_What you should do_
A precise repetition of every line below is the required answer.

Records to use Start Marker

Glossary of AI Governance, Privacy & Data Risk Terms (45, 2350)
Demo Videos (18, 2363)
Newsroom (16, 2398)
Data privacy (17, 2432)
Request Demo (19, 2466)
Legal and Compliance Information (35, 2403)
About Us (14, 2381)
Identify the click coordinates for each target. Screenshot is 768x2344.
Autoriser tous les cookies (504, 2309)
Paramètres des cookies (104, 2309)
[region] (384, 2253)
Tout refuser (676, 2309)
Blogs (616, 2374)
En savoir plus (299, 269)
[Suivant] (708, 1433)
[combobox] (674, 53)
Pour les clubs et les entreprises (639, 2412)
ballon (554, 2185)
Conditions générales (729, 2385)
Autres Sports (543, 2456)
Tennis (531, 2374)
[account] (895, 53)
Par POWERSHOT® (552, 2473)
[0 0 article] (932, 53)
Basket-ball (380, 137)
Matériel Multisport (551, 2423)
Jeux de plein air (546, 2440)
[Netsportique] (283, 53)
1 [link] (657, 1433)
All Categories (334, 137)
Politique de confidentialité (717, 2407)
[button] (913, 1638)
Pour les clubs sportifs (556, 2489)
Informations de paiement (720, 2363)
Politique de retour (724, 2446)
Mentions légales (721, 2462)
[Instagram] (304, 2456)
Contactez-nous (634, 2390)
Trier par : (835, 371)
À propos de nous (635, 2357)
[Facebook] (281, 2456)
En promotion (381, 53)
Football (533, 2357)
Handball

Records to use End Marker

_Expected answer_
Glossary of AI Governance, Privacy & Data Risk Terms (45, 2350)
Demo Videos (18, 2363)
Newsroom (16, 2398)
Data privacy (17, 2432)
Request Demo (19, 2466)
Legal and Compliance Information (35, 2403)
About Us (14, 2381)
Identify the click coordinates for each target. Screenshot is 768x2344.
Autoriser tous les cookies (504, 2309)
Paramètres des cookies (104, 2309)
[region] (384, 2253)
Tout refuser (676, 2309)
Blogs (616, 2374)
En savoir plus (299, 269)
[Suivant] (708, 1433)
[combobox] (674, 53)
Pour les clubs et les entreprises (639, 2412)
ballon (554, 2185)
Conditions générales (729, 2385)
Autres Sports (543, 2456)
Tennis (531, 2374)
[account] (895, 53)
Par POWERSHOT® (552, 2473)
[0 0 article] (932, 53)
Basket-ball (380, 137)
Matériel Multisport (551, 2423)
Jeux de plein air (546, 2440)
[Netsportique] (283, 53)
1 [link] (657, 1433)
All Categories (334, 137)
Politique de confidentialité (717, 2407)
[button] (913, 1638)
Pour les clubs sportifs (556, 2489)
Informations de paiement (720, 2363)
Politique de retour (724, 2446)
Mentions légales (721, 2462)
[Instagram] (304, 2456)
Contactez-nous (634, 2390)
Trier par : (835, 371)
À propos de nous (635, 2357)
[Facebook] (281, 2456)
En promotion (381, 53)
Football (533, 2357)
Handball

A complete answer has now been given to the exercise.